Cameroonian President Paul Biya said in a December 31 address to the nation that newfound collaboration between his military and civilians has greatly contributed to bringing about peace in the troubled English-speaking regions of the country. The president spoke of the impact of the novel coronavirus.
In a message broadcast on all local radio and TV stations, Cameroonian President Paul Biya said for over 10 years, his country has faced several external threats. He said the incursions of rebels fighting to topple the government of the neighboring Central African Republic is causing untold suffering among civilians on Cameroon’s eastern border.
Biya said that although Boko Haram’s ability to attack on a large scale has been drastically reduced, the Nigeria-based terrorist group still remains a menace to civilians in northern Cameroon, where kidnappings and suicide bombings have been rampant.
Biya said the most dangerous security threat the country is facing is in the western regions, where separatists are fighting to create an English-speaking state out of the French-speaking majority country.

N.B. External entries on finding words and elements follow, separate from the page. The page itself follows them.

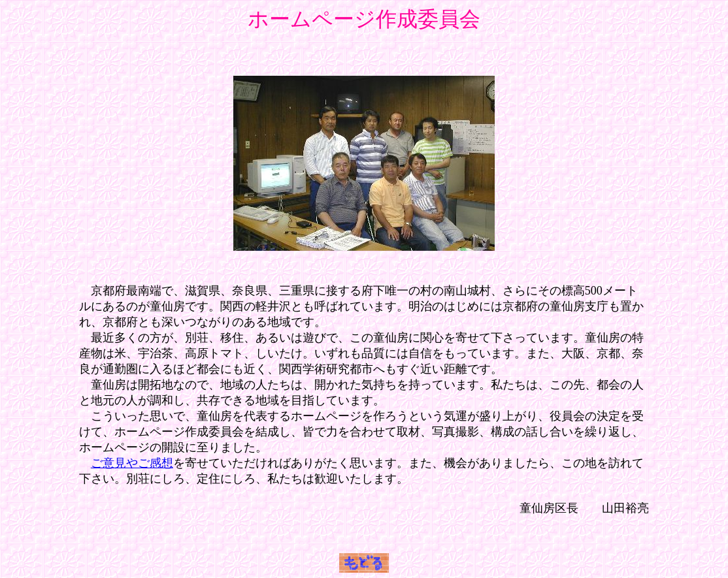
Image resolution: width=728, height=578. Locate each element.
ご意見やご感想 (132, 463)
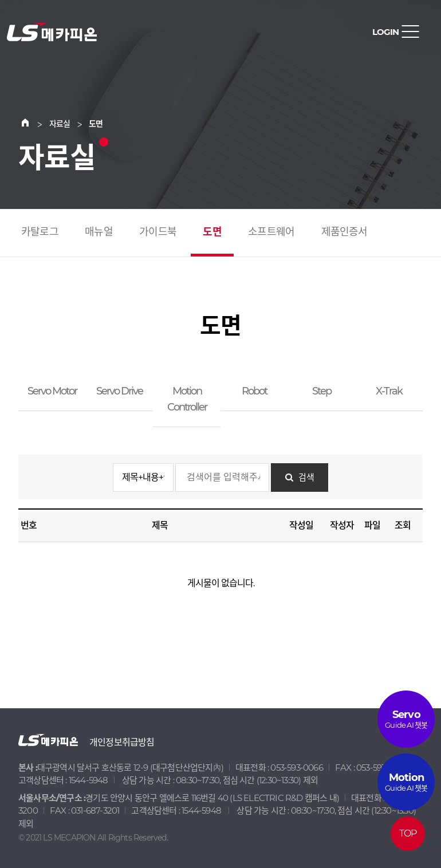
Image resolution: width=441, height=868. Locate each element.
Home (32, 124)
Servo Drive (119, 391)
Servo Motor (52, 391)
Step (321, 391)
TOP (408, 833)
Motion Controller (187, 399)
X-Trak (389, 391)
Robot (254, 391)
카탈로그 (40, 232)
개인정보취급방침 (122, 742)
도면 (212, 232)
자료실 (60, 124)
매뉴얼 (99, 232)
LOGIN (385, 31)
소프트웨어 (271, 232)
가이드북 (158, 232)
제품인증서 (344, 232)
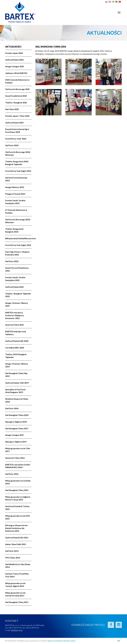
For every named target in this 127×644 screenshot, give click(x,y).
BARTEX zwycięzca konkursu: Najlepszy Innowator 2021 (15, 315)
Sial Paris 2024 (12, 145)
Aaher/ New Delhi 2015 (16, 544)
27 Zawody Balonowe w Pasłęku (16, 211)
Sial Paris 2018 (12, 408)
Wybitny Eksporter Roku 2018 (17, 400)
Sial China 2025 (12, 109)
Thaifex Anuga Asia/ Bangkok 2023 (15, 230)
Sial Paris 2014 (12, 551)
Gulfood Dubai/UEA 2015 (17, 538)
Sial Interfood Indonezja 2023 (16, 179)
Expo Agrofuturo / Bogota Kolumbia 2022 (17, 253)
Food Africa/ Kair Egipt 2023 (18, 171)
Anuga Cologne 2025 (15, 66)
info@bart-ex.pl (17, 630)
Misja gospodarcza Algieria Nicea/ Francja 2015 (18, 498)
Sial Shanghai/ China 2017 (17, 428)
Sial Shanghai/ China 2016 (17, 490)
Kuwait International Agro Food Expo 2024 (17, 130)
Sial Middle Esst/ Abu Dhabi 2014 (18, 566)
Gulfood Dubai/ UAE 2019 (17, 383)
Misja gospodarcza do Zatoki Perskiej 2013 (15, 594)
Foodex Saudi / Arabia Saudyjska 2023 (15, 202)
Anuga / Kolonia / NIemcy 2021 (17, 304)
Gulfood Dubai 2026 (14, 60)
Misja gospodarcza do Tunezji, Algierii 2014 (15, 584)
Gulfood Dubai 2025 (14, 122)
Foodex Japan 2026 (14, 53)
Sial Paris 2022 (12, 261)
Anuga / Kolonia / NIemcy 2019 (17, 365)
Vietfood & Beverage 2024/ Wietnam (18, 153)
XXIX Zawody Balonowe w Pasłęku (17, 81)
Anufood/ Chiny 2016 (15, 458)
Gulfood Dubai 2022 (14, 287)
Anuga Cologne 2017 (15, 435)
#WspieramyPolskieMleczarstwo (18, 238)
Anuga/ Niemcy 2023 (15, 187)
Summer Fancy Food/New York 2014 (17, 575)
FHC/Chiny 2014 (13, 558)
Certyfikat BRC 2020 (15, 348)
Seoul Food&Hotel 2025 (16, 96)
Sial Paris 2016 (12, 474)
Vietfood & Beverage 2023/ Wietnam (18, 221)
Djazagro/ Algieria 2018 (16, 422)
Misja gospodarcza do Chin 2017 (18, 450)
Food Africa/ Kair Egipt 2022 (18, 245)
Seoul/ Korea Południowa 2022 (17, 269)
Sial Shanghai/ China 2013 (17, 602)
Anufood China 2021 (15, 325)
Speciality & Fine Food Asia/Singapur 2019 (15, 391)
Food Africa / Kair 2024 (16, 138)
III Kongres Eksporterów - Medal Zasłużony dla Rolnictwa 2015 (17, 528)
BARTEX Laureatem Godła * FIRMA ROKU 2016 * (18, 466)
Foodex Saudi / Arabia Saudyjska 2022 (15, 279)
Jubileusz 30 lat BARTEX (16, 73)
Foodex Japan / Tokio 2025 (17, 116)
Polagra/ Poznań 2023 (15, 194)
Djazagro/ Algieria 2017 (16, 442)
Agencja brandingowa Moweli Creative (61, 641)
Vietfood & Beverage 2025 (17, 89)
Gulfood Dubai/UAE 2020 (17, 341)
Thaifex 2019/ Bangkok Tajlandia (16, 356)
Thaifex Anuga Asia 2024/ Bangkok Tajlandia (17, 163)
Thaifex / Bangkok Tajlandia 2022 (18, 295)
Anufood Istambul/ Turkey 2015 (17, 508)
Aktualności (13, 47)
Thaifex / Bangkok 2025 (16, 102)
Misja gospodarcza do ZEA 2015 (18, 517)
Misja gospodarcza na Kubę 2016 (18, 482)
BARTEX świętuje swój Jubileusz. (16, 333)
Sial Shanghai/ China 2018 (17, 415)
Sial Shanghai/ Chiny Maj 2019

Biya accused fighters of beheading civilians, killing children at school and torching public buildings. He said such crimes are a shock to human consciences.
He says his military will relentlessly hunt all the perpetrators and make sure they are brought to justice. He says he is happy that public opinion, particularly in the two English-speaking regions, have now realized that the so-called separatists are actually nothing more than murderers, and murderers of innocent children.

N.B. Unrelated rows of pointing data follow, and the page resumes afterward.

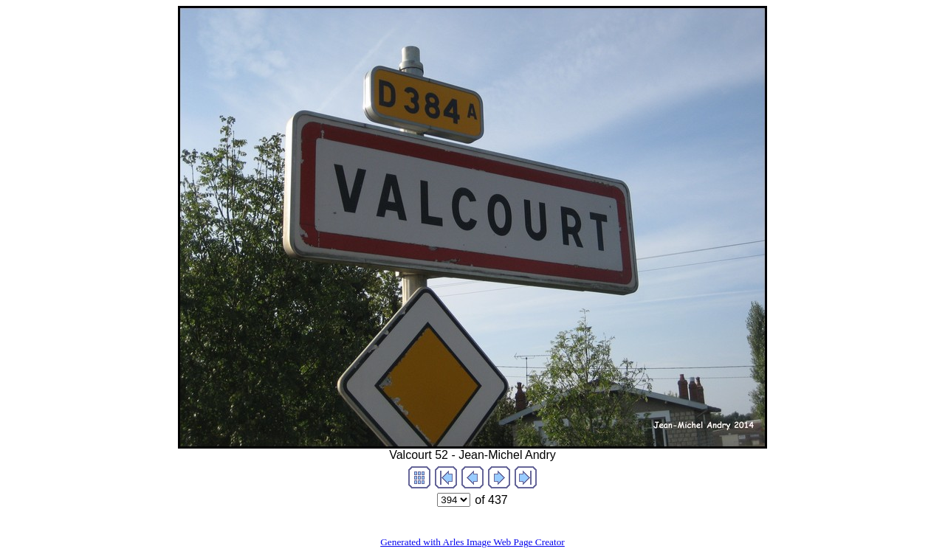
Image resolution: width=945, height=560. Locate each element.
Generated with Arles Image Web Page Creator (472, 542)
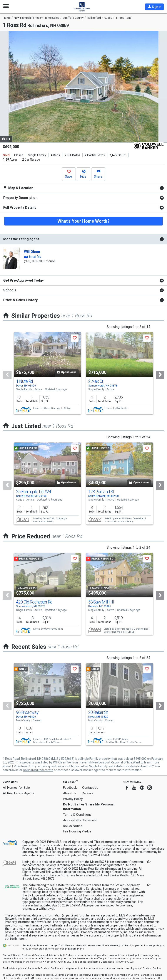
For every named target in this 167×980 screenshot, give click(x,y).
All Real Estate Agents (18, 793)
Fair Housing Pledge (77, 831)
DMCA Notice (73, 826)
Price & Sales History (21, 300)
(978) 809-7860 (35, 261)
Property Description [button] (20, 197)
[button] (154, 6)
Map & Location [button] (18, 188)
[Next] (160, 375)
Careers (87, 793)
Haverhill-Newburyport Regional (101, 762)
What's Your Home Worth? (83, 221)
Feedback (70, 788)
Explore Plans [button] (76, 949)
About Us (70, 793)
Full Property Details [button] (20, 207)
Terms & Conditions (77, 815)
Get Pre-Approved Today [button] (23, 280)
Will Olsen (32, 251)
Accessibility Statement (80, 820)
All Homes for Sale (16, 788)
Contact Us (90, 788)
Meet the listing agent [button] (21, 239)
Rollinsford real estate (38, 770)
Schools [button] (10, 290)
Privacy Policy (73, 799)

Biya congratulated the military for what he said was a significant reduction observed in the activities of separatist fighters. He expressed his gratitude to the population for collaborating with the troops by reporting suspected fighters hiding in local communities.
Biya said it has been difficult to completely stop the fighters because of support, he says, that comes from Cameroonians living outside the country.

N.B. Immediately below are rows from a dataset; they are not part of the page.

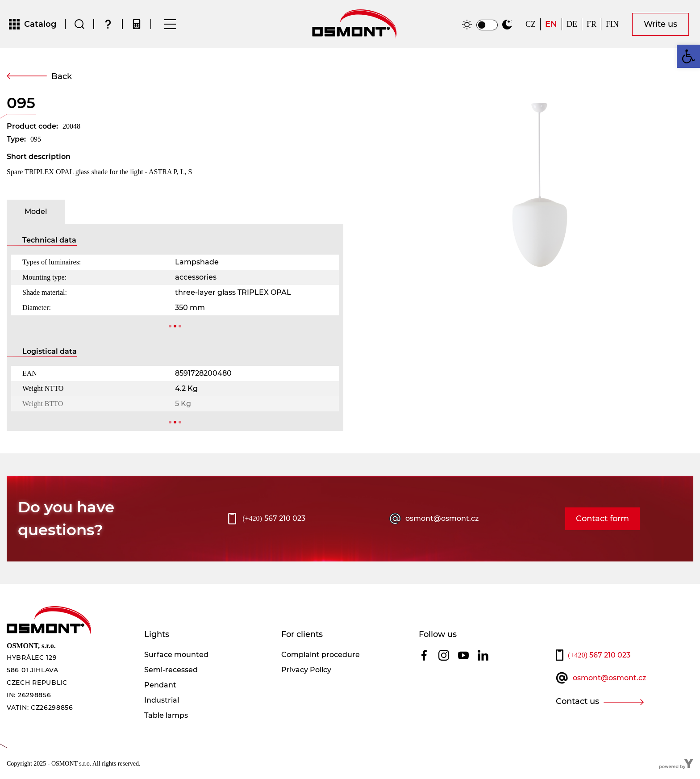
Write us (660, 24)
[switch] (487, 25)
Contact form (602, 519)
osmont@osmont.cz (442, 518)
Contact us (577, 701)
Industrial (162, 700)
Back (62, 76)
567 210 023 (274, 519)
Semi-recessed (171, 670)
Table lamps (166, 715)
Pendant (160, 685)
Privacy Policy (306, 670)
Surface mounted (176, 654)
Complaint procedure (321, 654)
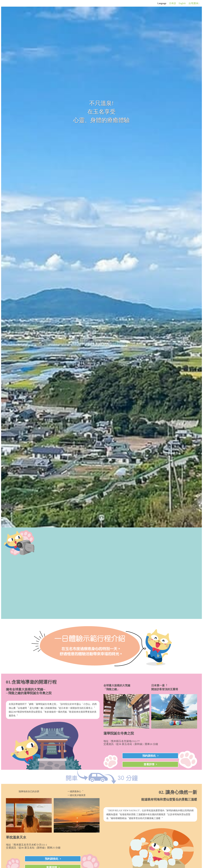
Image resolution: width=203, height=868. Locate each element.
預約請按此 (149, 755)
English (182, 3)
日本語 (172, 3)
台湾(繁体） (194, 3)
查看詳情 (149, 764)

Biya says he is appealing to all friendly countries to help stop the massacres in Cameroon by bringing to book all suspected sponsors and the organizations financing and running armed gangs in English-speaking regions of his country. He says a majority of those sponsoring the killing in Cameroon are hiding in Western countries. He says it is the wish of Cameroon that all those identified at the end of investigations as initiators or accomplices be punished.
Cameroon has always accused Western countries, including the United States, of harboring sympathizers of the separatist crisis.
Separatists have described Biya’s message on social media as a non-event and said they will fight until they achieve independence.
General Valere Nka is commander of Cameroon troops fighting the separatists in the English-speaking North-West region. He says while Bia’s message was being delivered, Cameroon’s troops were battling separatists.
“We have to continue to clear [rebel] camps to make sure that all those Amba Generals [fighters] are neutralized and then the population will live in peace,” said Nka.
Nka did not give the number of casualties but said the raids on a few separatist camps were successful.
Eighteen-year-old student Elizabeth Shuri, who fled the fighting in his northwestern village of Kom to Yaounde, says many people are affected by the deepening conflict. He says Biya did not consider their plight in his message.
“I have a little one in the house. She is 7,” said Shuri. “She has been in the house for three years. It is difficult for her to read, to write or to even speak fluent English. Most girls are no longer in school. We have a lot of teenage mothers, girls who have been forced into early marriages, girls going out of the region as IDPs.”
Besides the crisis, Biya also blamed COVID-19 as one of the impedements to the country’s development in 2020. Cameroon reported its first COVID-19 case in March.
The goverment says 27,000 people have been affected with about 500 deaths. Biya said the separatist crisis and COVID-19 were the main causes of Cameroon’s 2.6% economic growth rate in 2020, down from the projected 5%.